_Text to read_.
==========

Continued pressure on the Euro as the ECB fails to offer sufficient measures to curb the region’s debt crisis

The Euro is still under severe pressure, having suffered a major setback after the European Central Bank (ECB) president Mario Draghi failed to revive bond buying as part of the sustained effort to ease Europe’s fiscal turmoil. Last week, financial markets in the US and Europe rose after Draghi gave a speech in London that many investors interpreted as a signal that ECB action was imminent.

The rise in financial markets was indeed short-lived, following the disappointment at the apparent lack of fulfillment by the ECB. This has led many market players and investors to suggest that the Euro's downtrend is likely to continue. A weaker Euro may in fact deepen Europe's economic crisis however, it is still seen to be providing one silver lining to the Continent's major exporters: a weaker and more competitive Euro.

ECB policymakers are currently expected to work on a detailed plan in coming weeks, including how much money to put into the effort, which would aim to lower interest rates on governments' short-term bonds. The signs of slowing global growth and concern that Europe’s debt crisis is worsening have raised the demand for the safe-haven USD.

Despite the increasingly bleak outlook in Europe, the Bank of England policymakers have made no further announcements to assist the UK economy today. The monetary policy committee has chosen to keep interest rates on hold and to maintain its quantitative easing scheme, despite mounting evidence that the UK economy could be stuck in a rut of economic stagnation.

==========

_Available data_.
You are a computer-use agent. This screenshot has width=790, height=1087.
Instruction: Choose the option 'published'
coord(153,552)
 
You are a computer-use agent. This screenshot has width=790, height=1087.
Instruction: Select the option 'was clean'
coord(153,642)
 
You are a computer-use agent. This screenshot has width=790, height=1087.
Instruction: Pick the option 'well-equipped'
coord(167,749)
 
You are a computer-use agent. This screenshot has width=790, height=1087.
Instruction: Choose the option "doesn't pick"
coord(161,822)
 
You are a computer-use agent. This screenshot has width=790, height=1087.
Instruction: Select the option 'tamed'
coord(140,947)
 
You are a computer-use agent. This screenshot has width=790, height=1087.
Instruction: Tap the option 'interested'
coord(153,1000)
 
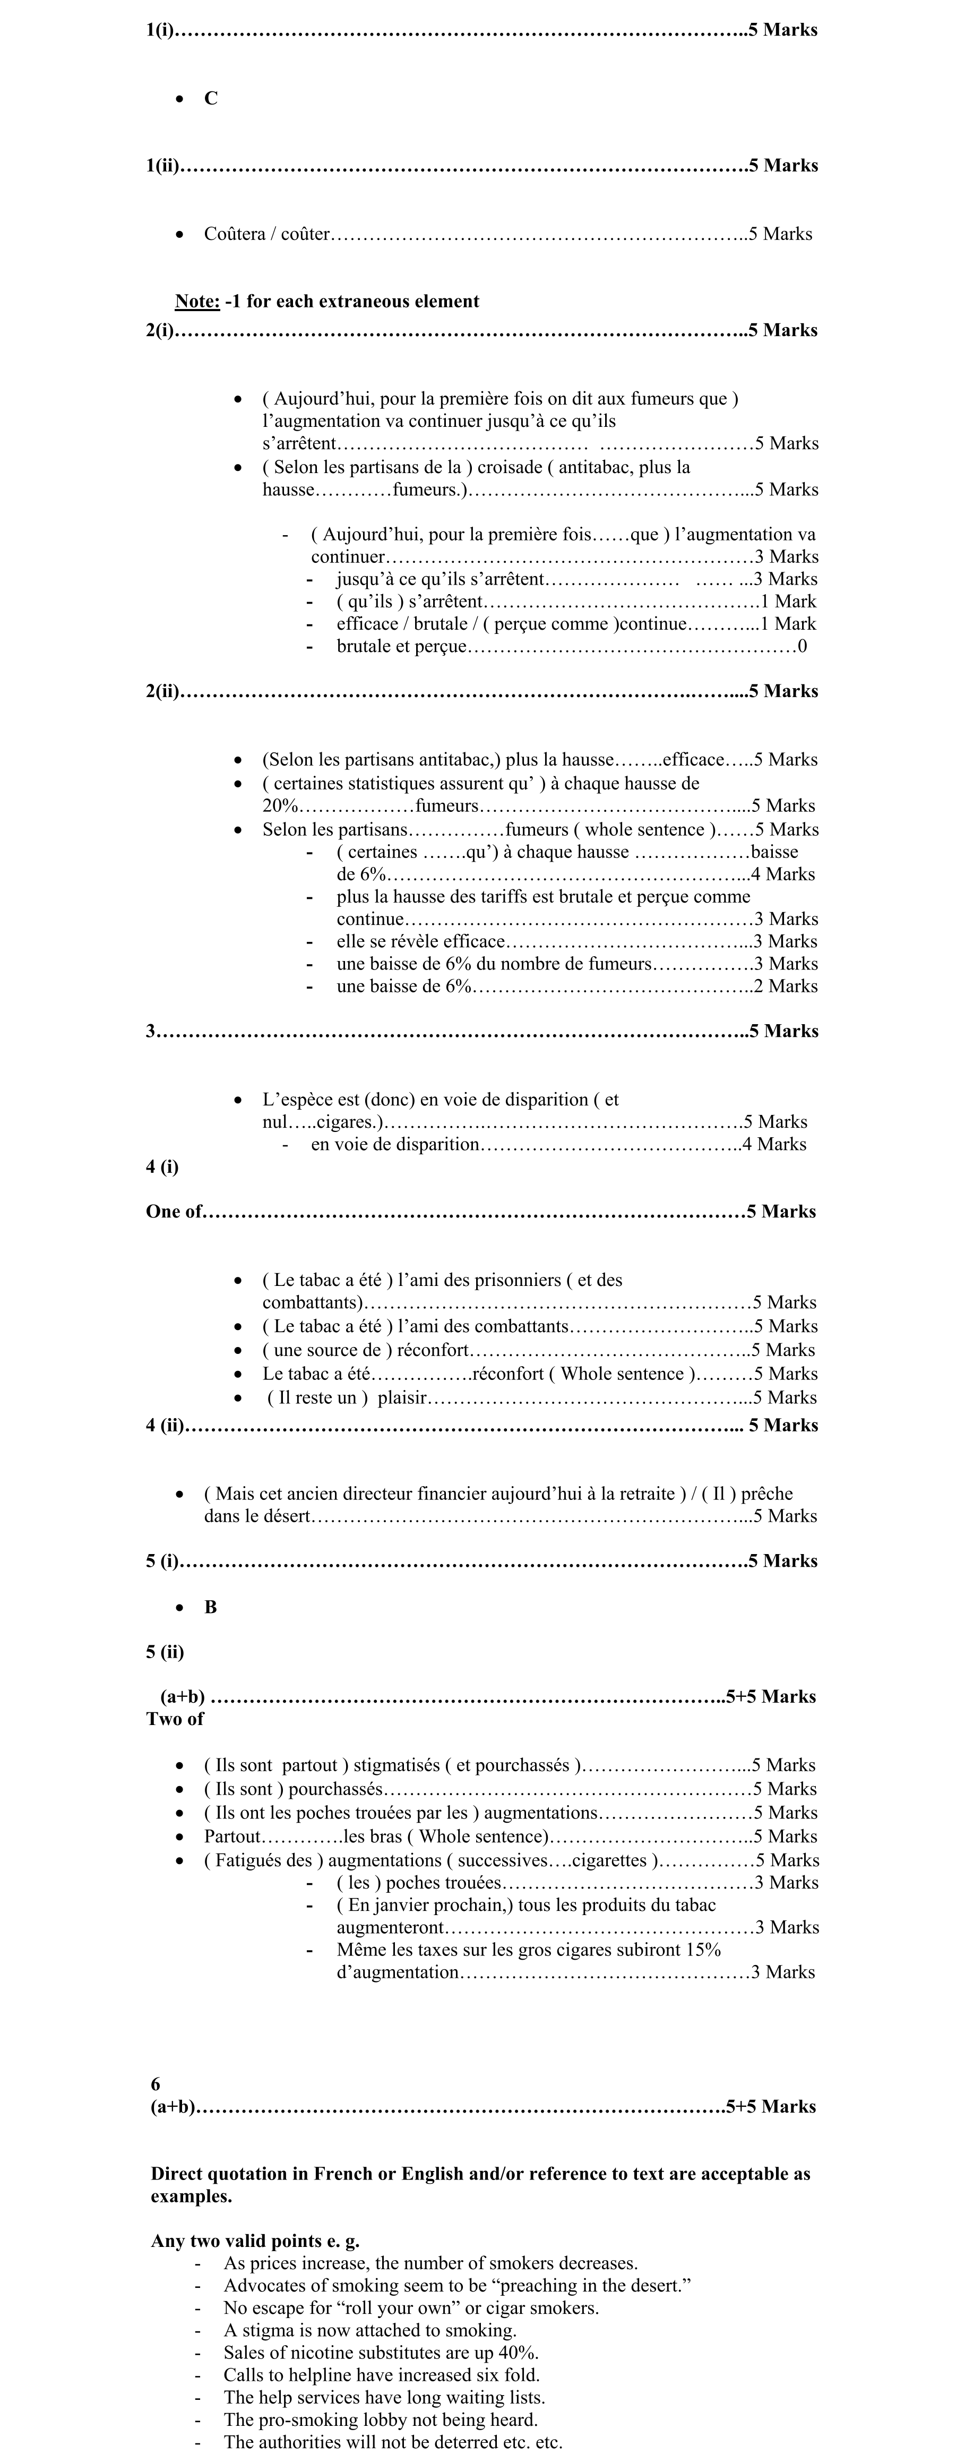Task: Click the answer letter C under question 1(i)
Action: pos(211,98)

==========

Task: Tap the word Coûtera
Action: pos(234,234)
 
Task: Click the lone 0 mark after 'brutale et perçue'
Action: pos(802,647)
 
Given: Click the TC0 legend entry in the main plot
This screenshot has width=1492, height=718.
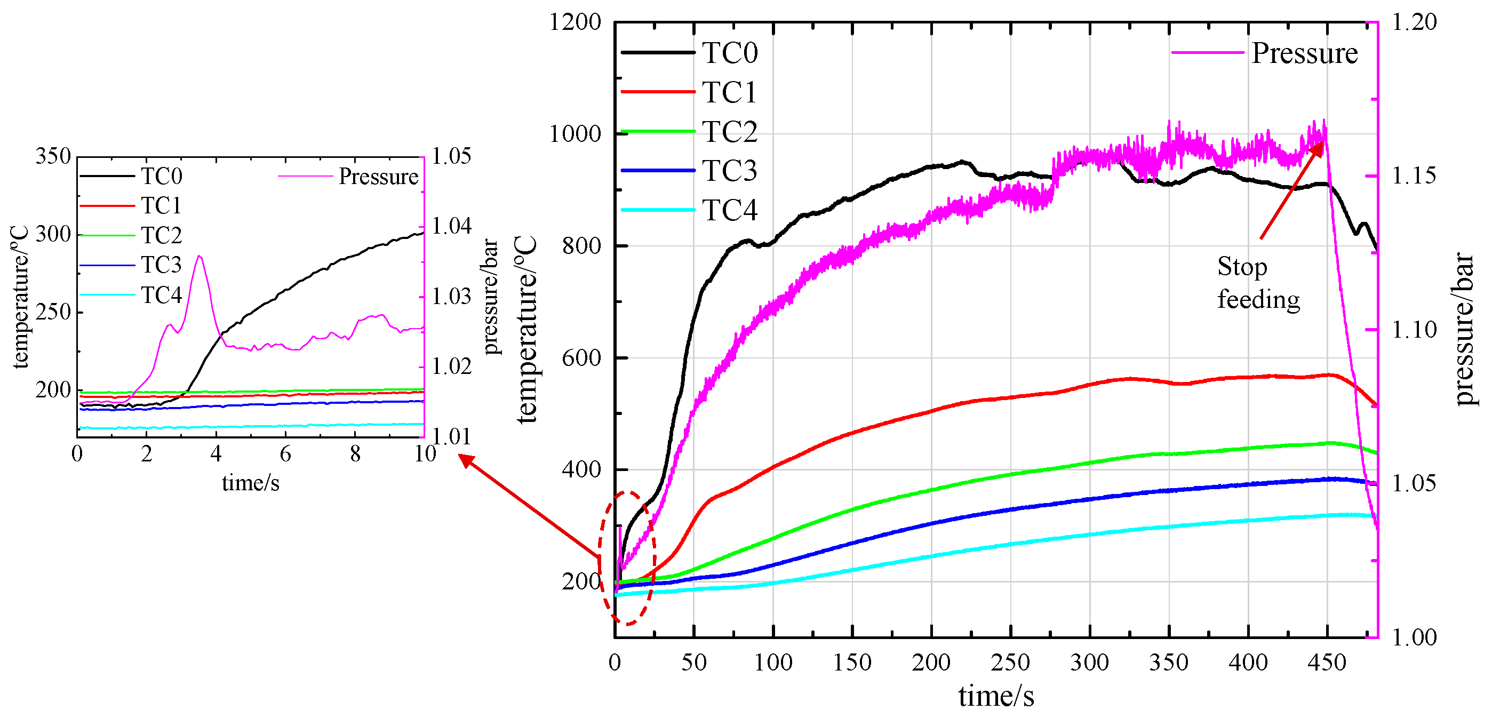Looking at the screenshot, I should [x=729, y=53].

==========

_Things to do_.
- A) Set down the stretch of the Euro article from "ECB policymakers are" through "of economic stagnation.", word for word.
- B) From the records, extract the stretch from the line containing "Given: Click the" through the line containing "Looking at the", both lines included, and leave the pictures out of your answer.

_Expected results_.
- A)
ECB policymakers are currently expected to work on a detailed plan in coming weeks, including how much money to put into the effort, which would aim to lower interest rates on governments' short-term bonds. The signs of slowing global growth and concern that Europe’s debt crisis is worsening have raised the demand for the safe-haven USD.

Despite the increasingly bleak outlook in Europe, the Bank of England policymakers have made no further announcements to assist the UK economy today. The monetary policy committee has chosen to keep interest rates on hold and to maintain its quantitative easing scheme, despite mounting evidence that the UK economy could be stuck in a rut of economic stagnation.

- B)
Given: Click the TC0 legend entry in the main plot
This screenshot has width=1492, height=718.
Looking at the screenshot, I should [x=729, y=53].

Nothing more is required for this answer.